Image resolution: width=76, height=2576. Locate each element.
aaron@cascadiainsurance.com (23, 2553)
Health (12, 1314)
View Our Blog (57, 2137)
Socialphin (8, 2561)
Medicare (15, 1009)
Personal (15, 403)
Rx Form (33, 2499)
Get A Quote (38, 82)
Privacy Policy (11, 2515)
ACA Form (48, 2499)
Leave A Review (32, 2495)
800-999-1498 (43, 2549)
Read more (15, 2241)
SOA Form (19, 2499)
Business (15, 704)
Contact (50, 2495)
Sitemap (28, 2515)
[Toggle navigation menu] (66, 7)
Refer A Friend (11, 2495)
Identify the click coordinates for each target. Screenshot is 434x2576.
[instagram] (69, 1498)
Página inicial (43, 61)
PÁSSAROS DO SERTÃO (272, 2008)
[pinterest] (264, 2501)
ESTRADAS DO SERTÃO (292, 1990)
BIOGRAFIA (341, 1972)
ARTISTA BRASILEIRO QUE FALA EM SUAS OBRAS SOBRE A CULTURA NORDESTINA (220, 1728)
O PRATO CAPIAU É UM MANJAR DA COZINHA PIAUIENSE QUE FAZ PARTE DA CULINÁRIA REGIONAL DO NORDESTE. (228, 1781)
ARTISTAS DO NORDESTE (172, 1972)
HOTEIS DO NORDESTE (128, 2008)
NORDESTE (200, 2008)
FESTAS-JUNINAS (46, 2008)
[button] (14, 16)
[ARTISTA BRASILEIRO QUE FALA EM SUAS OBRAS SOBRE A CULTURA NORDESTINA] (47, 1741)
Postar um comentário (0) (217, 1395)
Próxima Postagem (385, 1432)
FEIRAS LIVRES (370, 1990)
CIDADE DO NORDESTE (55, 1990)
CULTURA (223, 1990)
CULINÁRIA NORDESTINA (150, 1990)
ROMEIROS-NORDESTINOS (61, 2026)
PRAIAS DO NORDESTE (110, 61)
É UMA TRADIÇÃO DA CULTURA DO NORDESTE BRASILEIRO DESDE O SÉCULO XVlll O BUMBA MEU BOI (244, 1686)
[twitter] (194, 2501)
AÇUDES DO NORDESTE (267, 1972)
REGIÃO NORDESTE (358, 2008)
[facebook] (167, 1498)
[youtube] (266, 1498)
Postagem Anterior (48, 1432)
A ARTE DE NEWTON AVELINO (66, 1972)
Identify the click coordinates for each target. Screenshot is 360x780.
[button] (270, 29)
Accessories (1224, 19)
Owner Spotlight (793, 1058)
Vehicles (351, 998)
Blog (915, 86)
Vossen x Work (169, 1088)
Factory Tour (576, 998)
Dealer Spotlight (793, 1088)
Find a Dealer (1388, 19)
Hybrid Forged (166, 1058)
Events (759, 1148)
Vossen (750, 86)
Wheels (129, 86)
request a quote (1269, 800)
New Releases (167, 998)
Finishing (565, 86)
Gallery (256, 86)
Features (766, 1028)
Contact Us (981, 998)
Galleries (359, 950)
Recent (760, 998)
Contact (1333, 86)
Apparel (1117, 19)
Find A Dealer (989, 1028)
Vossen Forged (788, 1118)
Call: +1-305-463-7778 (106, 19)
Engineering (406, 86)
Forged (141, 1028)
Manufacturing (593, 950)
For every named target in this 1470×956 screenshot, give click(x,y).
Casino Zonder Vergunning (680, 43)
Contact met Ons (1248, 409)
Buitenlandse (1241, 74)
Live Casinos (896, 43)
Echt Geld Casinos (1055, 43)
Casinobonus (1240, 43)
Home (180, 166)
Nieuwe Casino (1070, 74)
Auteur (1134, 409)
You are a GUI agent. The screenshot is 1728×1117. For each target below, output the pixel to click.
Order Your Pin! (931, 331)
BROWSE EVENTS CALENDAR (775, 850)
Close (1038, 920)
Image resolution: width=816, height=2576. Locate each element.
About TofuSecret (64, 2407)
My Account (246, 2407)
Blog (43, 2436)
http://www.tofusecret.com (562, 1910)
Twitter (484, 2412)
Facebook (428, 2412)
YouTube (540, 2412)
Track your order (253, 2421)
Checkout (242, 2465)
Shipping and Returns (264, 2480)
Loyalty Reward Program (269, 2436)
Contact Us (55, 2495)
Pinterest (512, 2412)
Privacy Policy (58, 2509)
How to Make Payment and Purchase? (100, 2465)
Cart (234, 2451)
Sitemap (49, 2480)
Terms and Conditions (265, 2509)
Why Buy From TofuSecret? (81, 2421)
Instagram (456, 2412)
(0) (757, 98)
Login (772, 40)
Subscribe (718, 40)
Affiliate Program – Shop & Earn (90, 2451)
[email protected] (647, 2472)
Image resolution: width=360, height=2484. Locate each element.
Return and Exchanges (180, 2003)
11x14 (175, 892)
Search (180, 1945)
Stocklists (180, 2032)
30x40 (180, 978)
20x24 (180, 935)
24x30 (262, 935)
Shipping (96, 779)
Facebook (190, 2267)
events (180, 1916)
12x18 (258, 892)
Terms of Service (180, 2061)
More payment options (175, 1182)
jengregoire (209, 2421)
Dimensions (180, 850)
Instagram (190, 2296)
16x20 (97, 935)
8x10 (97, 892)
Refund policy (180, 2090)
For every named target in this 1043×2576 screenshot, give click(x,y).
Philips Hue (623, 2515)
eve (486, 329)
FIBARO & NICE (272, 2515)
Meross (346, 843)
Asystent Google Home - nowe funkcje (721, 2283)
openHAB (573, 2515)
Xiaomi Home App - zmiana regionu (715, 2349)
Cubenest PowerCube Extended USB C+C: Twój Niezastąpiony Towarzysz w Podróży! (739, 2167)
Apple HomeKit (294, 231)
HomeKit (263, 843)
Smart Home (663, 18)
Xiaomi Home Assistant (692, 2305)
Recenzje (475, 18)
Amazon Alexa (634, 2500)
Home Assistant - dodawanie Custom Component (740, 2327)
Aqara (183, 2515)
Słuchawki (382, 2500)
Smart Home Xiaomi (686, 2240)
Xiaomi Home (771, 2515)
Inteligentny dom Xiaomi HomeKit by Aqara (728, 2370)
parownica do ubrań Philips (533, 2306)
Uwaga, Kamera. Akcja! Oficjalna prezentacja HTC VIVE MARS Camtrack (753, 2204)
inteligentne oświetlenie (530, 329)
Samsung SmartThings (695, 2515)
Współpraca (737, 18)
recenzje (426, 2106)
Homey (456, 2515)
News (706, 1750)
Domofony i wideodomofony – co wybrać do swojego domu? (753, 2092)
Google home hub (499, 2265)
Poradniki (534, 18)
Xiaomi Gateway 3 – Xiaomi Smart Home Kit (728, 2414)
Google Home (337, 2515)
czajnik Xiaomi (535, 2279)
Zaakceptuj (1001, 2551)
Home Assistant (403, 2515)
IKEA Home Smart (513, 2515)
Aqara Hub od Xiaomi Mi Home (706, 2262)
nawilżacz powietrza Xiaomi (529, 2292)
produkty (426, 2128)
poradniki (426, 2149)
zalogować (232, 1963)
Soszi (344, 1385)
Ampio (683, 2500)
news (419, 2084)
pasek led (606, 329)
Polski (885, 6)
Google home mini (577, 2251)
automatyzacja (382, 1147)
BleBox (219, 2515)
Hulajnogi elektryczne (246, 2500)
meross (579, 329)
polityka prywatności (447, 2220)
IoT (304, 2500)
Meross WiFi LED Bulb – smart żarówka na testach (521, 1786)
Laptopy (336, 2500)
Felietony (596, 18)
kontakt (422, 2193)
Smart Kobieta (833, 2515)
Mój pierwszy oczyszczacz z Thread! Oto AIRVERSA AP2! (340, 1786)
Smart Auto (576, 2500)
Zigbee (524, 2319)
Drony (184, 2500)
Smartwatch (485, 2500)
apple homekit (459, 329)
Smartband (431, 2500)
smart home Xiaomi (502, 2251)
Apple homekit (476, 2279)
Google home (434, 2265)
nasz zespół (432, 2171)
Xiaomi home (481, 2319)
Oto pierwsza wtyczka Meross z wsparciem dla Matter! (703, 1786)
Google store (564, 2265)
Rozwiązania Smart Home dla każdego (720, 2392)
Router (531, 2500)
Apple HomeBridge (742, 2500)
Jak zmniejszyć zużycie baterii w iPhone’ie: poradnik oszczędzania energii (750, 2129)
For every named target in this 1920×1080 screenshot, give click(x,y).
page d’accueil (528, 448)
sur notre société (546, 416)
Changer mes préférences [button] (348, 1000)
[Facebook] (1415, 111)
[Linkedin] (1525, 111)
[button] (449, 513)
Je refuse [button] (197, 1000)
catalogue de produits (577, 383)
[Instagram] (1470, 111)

++++

Work instruction =
Return exactly the lines from the one containing "page d’accueil (528, 448)" through the last line of the records above, both included, and nothing else.

Result =
page d’accueil (528, 448)
sur notre société (546, 416)
Changer mes préférences [button] (348, 1000)
[Facebook] (1415, 111)
[Linkedin] (1525, 111)
[button] (449, 513)
Je refuse [button] (197, 1000)
catalogue de produits (577, 383)
[Instagram] (1470, 111)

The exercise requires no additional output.